Like it or not, stress is a normal and unavoidable part of everyday life. But that doesn’t mean that we should simply allow it to run rampant.
Most of us are aware of the impact that major stress can have on our physical and mental health. Pressing deadlines, a toxic work environment, or life events like moving or losing a loved one can all take a huge toll.
But what often goes unnoticed is the regular small stressors that can ultimately have a similarly detrimental effect on our health and wellbeing.
Known as microstress, this phenomenon has become the focus of researchers Rob Cross and Karen Dillon, who explore it more fully in their 2023 book, The Microstress Effect: How Little Things Pile Up and Create Big Problems – and What to Do about It.
These small moments of stress may not mean much on their own. However, when we are constantly exposed to microstresses as we go about our days, the pressure soon begins to build.
Over time, those microstresses can add up to the point that we’re feeling overwhelmed and burnt out – without quite being able to identify why we feel that way.
As always, awareness of the issues is the first step to finding a solution. So, in this blog post, we’ll look at microstress in more detail, explaining what it is and how it might impact you. We’ll give some examples of microstresses you might encounter in your daily working life. And we’ll suggest some ways you can reduce microstress and minimize the effect it has on you.
What Is Microstress?
Microstresses are tiny, passing moments of stress that you encounter throughout your day. Usually, they are so small and fleeting that you barely notice them.
On their own, these small moments would have next to no impact. They aren’t major enough to trigger your full stress response, so you might not even notice you’ve reacted to them at all. But they can still cause small physiological changes, such as an increase in your heart rate or breathing.

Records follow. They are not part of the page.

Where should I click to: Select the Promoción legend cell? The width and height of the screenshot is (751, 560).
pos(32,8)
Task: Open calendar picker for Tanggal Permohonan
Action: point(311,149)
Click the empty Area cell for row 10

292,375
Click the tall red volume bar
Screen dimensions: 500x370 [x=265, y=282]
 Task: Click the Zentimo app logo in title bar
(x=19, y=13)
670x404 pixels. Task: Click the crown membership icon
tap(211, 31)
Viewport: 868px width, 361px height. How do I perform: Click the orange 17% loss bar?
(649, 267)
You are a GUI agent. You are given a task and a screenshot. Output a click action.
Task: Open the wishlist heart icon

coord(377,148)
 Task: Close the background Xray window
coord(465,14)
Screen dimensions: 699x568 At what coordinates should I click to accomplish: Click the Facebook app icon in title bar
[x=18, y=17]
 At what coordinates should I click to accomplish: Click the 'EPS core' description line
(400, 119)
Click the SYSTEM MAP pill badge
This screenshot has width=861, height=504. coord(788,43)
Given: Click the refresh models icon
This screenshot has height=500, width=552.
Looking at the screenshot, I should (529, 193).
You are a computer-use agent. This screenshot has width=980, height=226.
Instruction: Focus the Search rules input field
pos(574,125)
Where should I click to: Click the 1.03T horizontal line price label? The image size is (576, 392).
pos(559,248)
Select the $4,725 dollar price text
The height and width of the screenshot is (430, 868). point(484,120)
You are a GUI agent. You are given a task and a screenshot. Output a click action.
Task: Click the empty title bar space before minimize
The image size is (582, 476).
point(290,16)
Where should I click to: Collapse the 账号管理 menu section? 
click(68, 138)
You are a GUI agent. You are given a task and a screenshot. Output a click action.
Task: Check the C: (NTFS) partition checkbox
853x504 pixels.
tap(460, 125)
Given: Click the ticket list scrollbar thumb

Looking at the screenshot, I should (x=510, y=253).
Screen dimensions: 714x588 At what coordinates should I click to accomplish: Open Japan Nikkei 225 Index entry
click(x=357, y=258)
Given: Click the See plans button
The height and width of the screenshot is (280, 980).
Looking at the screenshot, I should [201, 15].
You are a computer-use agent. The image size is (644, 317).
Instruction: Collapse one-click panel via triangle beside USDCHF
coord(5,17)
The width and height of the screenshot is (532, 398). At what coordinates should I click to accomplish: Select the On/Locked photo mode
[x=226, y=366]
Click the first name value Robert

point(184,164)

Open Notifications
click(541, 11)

When you repeatedly encounter microstresses, the pressure they create begins to build. You find yourself feeling depleted and exhausted at the end of the day, without being able to point to a clear cause.
And if every day is like that, you soon find yourself on the route to burnout – a condition caused by chronic work-based stress.
Unfortunately, the very nature of microstress makes it difficult to identify what is causing your feelings of being stressed and overwhelmed. Many of us live with microstress for years, not realizing just how much of an impact these small pressures can have – or even recognizing them as pressures at all.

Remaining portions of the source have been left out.